#### [BRIEF]
This exercise calls for retyping every line below exactly, with the images omitted.

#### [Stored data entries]
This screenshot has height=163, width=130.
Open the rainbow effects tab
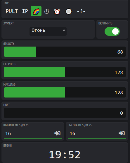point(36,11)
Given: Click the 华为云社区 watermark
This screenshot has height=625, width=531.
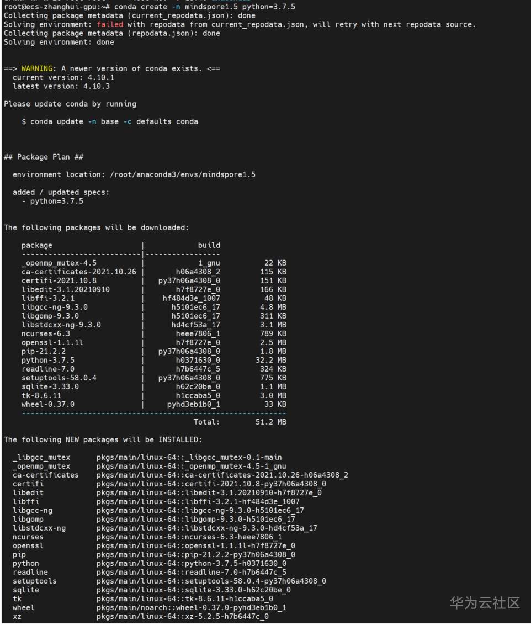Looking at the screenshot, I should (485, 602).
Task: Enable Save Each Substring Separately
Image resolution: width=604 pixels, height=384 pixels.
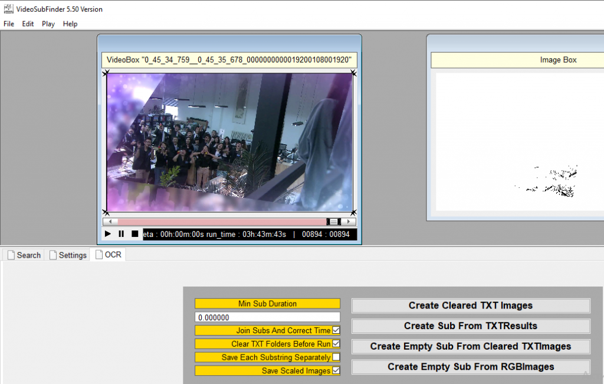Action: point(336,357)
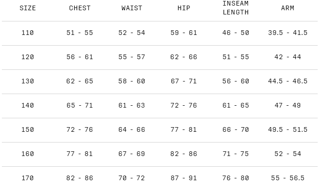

#### [ANSWER AREA]
This screenshot has height=163, width=130.
Open the rainbow effects tab
point(36,11)
Given: Click the 华为云社区 watermark
This screenshot has height=625, width=531.
Looking at the screenshot, I should (485, 602).
Task: Enable Save Each Substring Separately
Image resolution: width=604 pixels, height=384 pixels.
Action: point(336,357)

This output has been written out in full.